The doors that are open after the 100th pass are the perfect squares from 1 to 100, i.e., the first door, the fourth door, the ninth door, and so on.
To see why this is the case, consider any particular door i. On the ith pass, you will toggle every ith door, starting with the ith door. So, for example, on the second pass (i=2), you will toggle every second door, starting with the second door. This means that the second door will be opened (since it starts out closed) and then closed again on the second pass.
Now, if a door is toggled an odd number of times, it will end up open, and if it is toggled an even number of times, it will end up closed. For any door i, the number of times it is toggled is equal to the number of factors it has, since each factor corresponds to a pass when that door is toggled. For example, door 12 is toggled on passes 1, 2, 3, 4, 6, and 12, so it is toggled 6 times, which is an even number. Therefore, it ends up closed.

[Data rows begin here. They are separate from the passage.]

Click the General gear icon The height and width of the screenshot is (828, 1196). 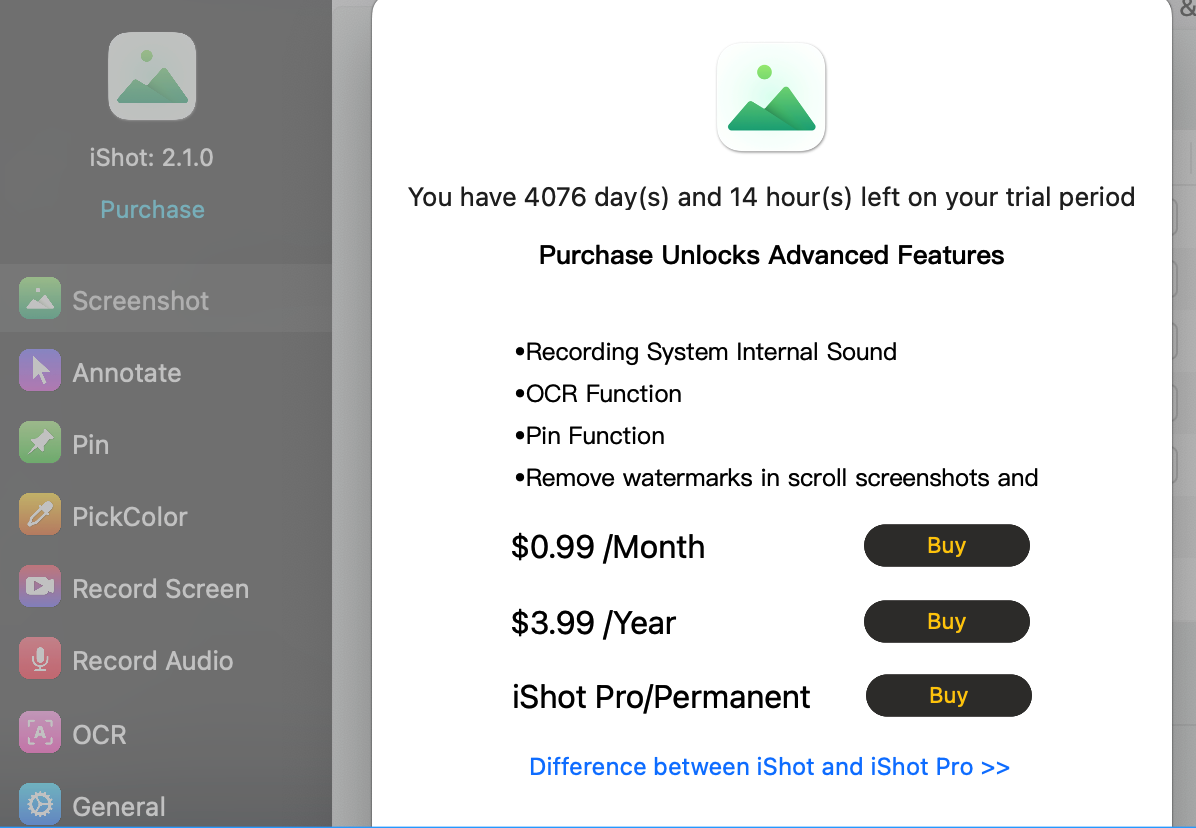(x=40, y=805)
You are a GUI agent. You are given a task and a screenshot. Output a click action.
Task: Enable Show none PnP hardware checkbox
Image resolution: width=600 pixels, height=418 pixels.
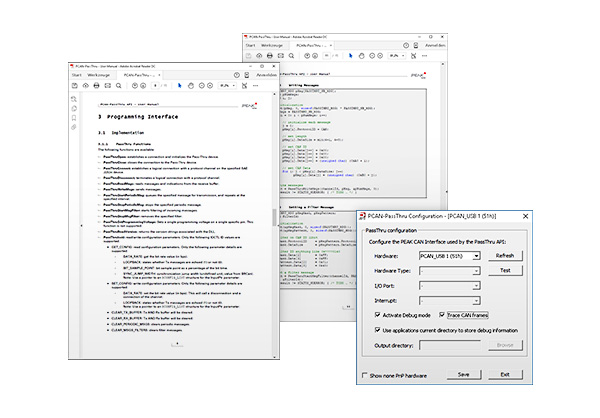click(362, 374)
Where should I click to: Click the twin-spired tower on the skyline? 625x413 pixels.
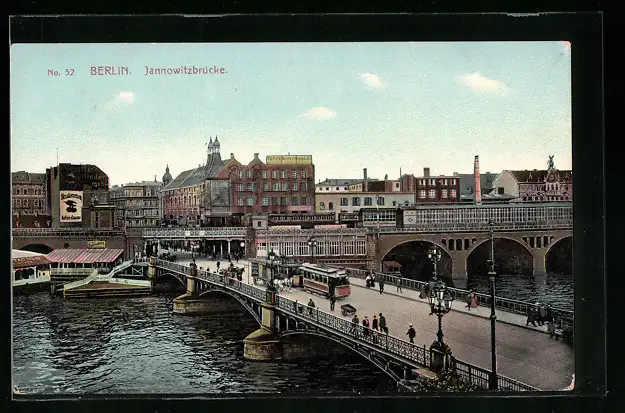pyautogui.click(x=213, y=151)
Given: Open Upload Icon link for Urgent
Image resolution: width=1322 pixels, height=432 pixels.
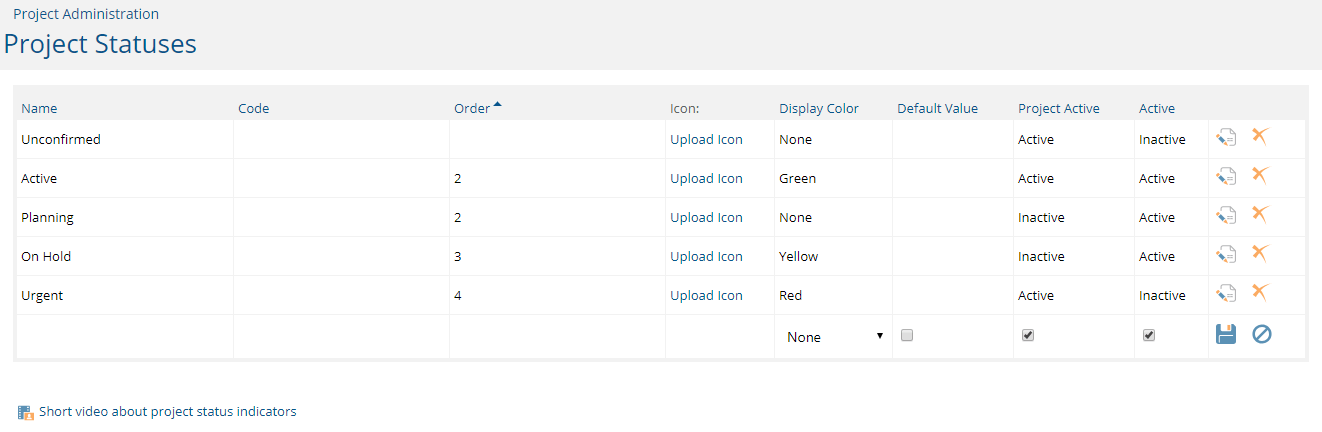Looking at the screenshot, I should [x=706, y=295].
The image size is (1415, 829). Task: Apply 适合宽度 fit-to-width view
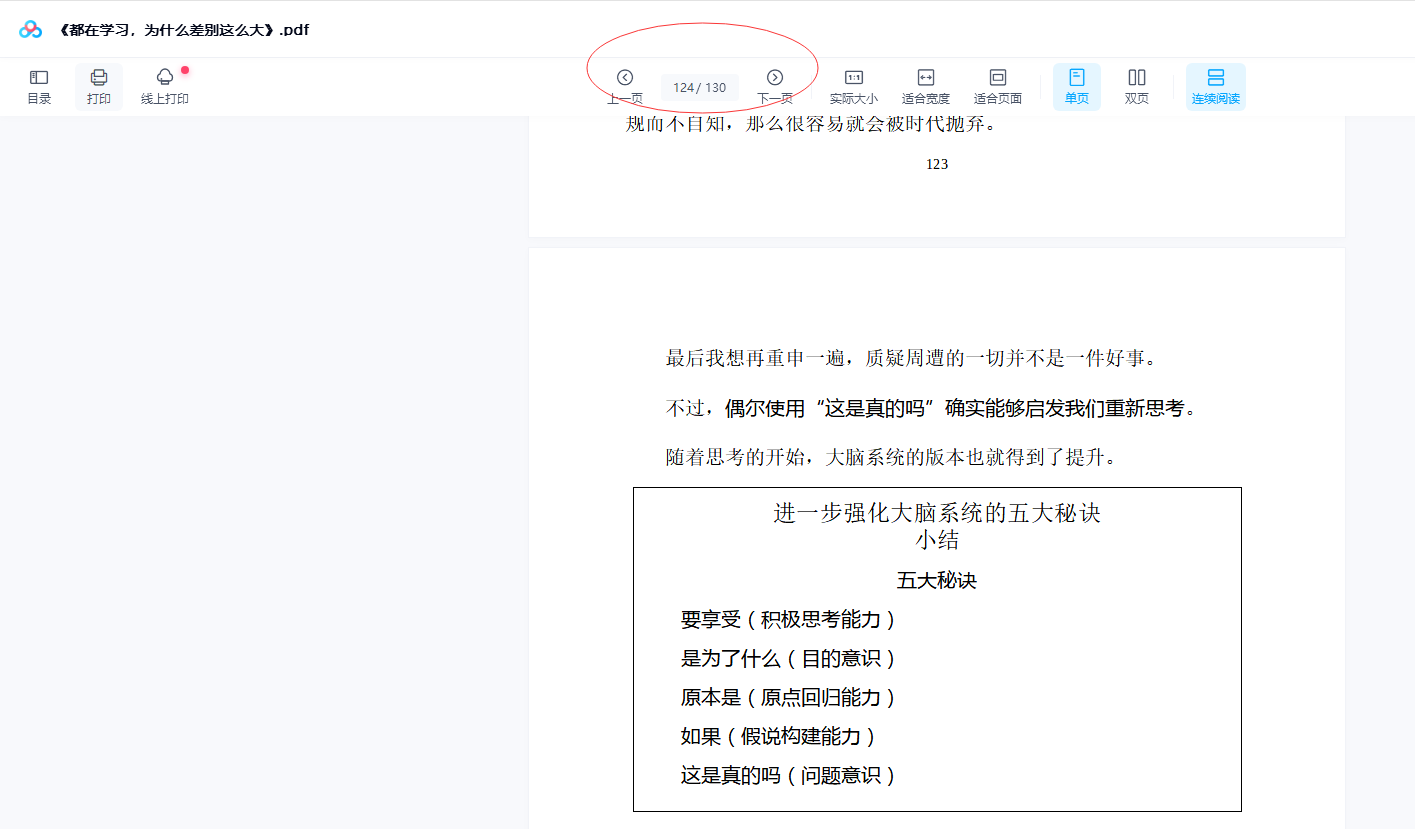[x=925, y=86]
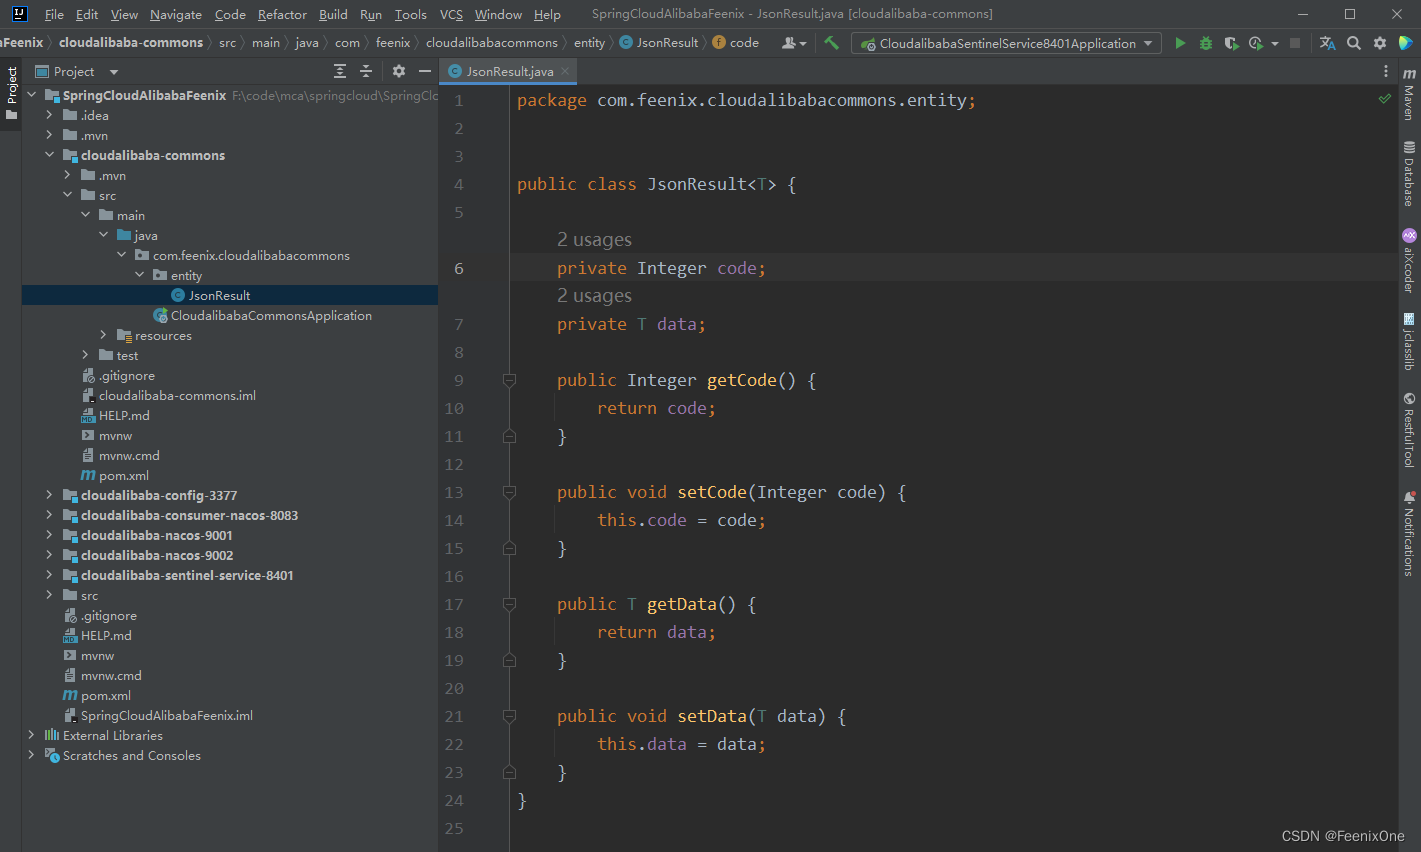Open Search Everywhere magnifier icon
This screenshot has width=1421, height=852.
[1353, 43]
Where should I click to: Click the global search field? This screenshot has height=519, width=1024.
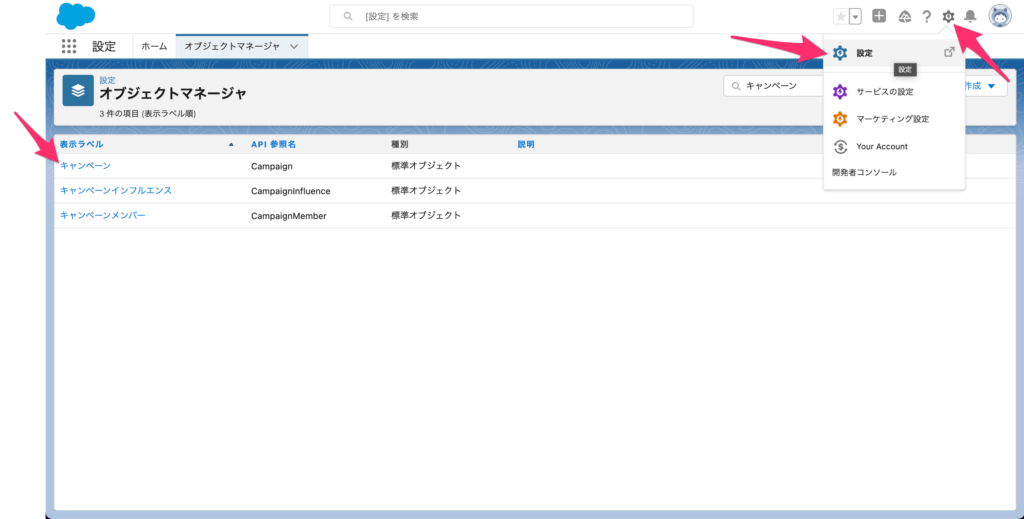point(511,16)
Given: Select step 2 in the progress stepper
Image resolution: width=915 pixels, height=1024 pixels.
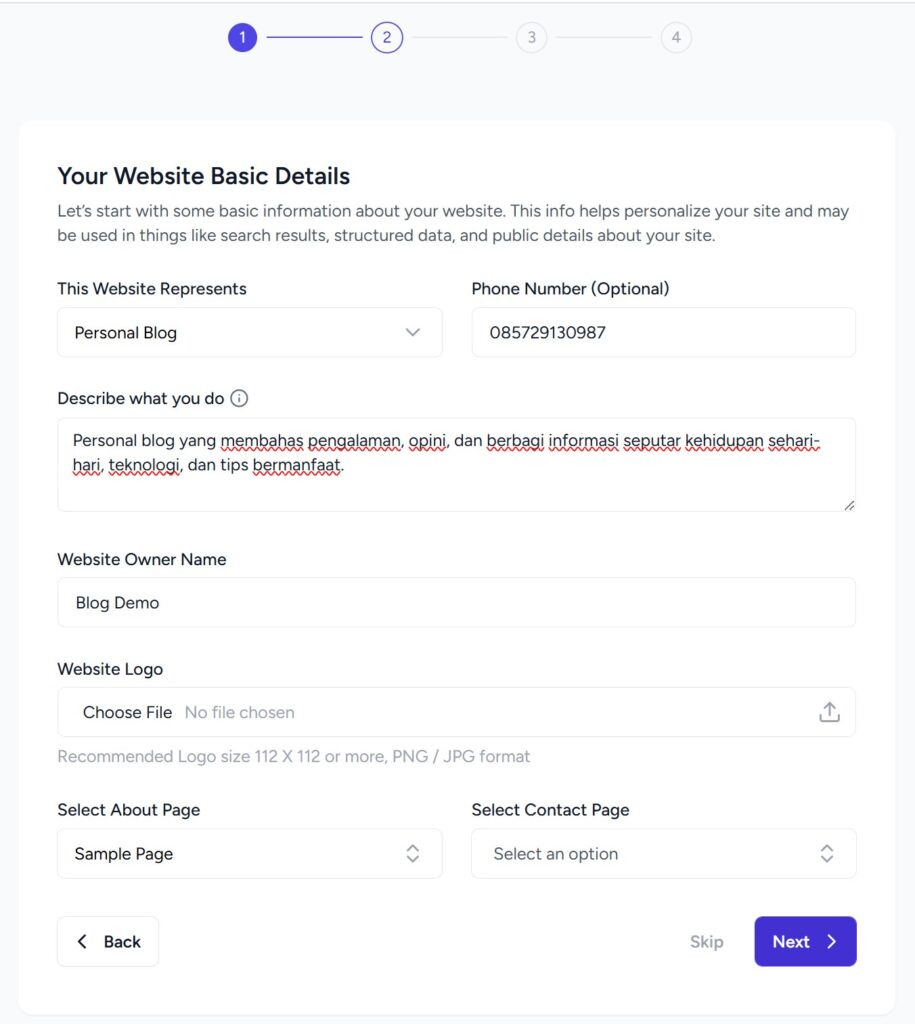Looking at the screenshot, I should 387,37.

However, for a perfect square like door 16, the factors come in pairs (1 and 16, 2 and 8, 4 and 4), except when the factor is the square root itself (in this case, 4). This means that the door is toggled an odd number of times, so it ends up open.
Therefore, the doors that end up open are precisely the perfect squares from 1 to 100, which are doors 1, 4, 9, 16, 25, 36, 49, 64, 81, and 100.